Leadership Article


Dealing With Conflict

For many of us, dealing with conflict is scary and something that is avoided like the plague. Unfortunately, when we attempt to avoid it, the avoidance holds the door open to have conflict become a dominant feature of the culture. When conflict is high, it means there is something within the dynamic of the group that needs to change, that's all. It doesn't mean we're going to die if we face it. For some people, conflict sounds like out of control confrontation, but it doesn't have to be if it is handled with skill. This does not include conflict that has gotten out of control with an emotionally immature group - that is a different circumstance than what I'm referring to here.

Often, the need to change sounds simplistic as a definitive cause of conflict, but what is really at the bottom of the conflict is a need to drop off something that doesn't work any longer. Maybe it's an employee, a process that needs to be modified, or maybe it's a cultural norm. It could be any number of things or combination of them. It maybe simple but it doesn't mean that it's easy to resolve. When we avoid conflict we are definitely not holding accountability for behaviors and outcomes. As a leader we must hold people accountable by sorting through the conflict. If the boss won't handle it, who will? I personally know people that would have stayed at their current positions for much longer if they had a boss who would deal with conflict. This one challenge gives you the opportunity to strengthen or weaken your team and organization.
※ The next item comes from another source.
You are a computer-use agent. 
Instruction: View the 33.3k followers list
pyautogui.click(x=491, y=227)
Since ignoring conflict will make it bigger, what can we do as leaders to make it go away? You probably already know that if handled improperly conflict can lead to some heavy repercussions but if left to boil over on its own, it can take down a business. Some simple steps that can be taken to get you started are first to understand what the conflict is about from a Meta level. Meaning, it is not really about the issue; it's really about what's underneath the issue that triggered the conflict initially. For example, who is getting their toes stepped on and why are their toes sticking out?

Sometimes conflict is about group norms and values not being followed. Sometimes an employee wants to remain in control and gets angry and creates a conflict. Other times conflict is created when there are divergent requirements for the same resources. Whatever it is, remember there is a solution beyond the conflict. The question really is finding the right combination of possible solutions to meet our needs in this situation.
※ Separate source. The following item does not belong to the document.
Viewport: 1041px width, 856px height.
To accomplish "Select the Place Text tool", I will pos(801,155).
The next thing is to be sure that you take the time to listen to the employees' complaints for a set amount of time. For example, you can call them into your office for 10 minute meetings. Let them know in advance they have 10 minutes and not one second more to tell you clearly and succinctly what their problem is and why they're seeing it as a problem. Sometimes, this can clear the whole conflict up because basically we all want to be heard. The other thing is you want to give equal time to all sides. When you have a complainant without a target, it is really someone who is unhappy with something and the conflict is within the person. This must be dealt with too, because such an employee can and likely will create negativity in her or his workspace by spreading his or her discontent. Remember the cliché - misery loves company?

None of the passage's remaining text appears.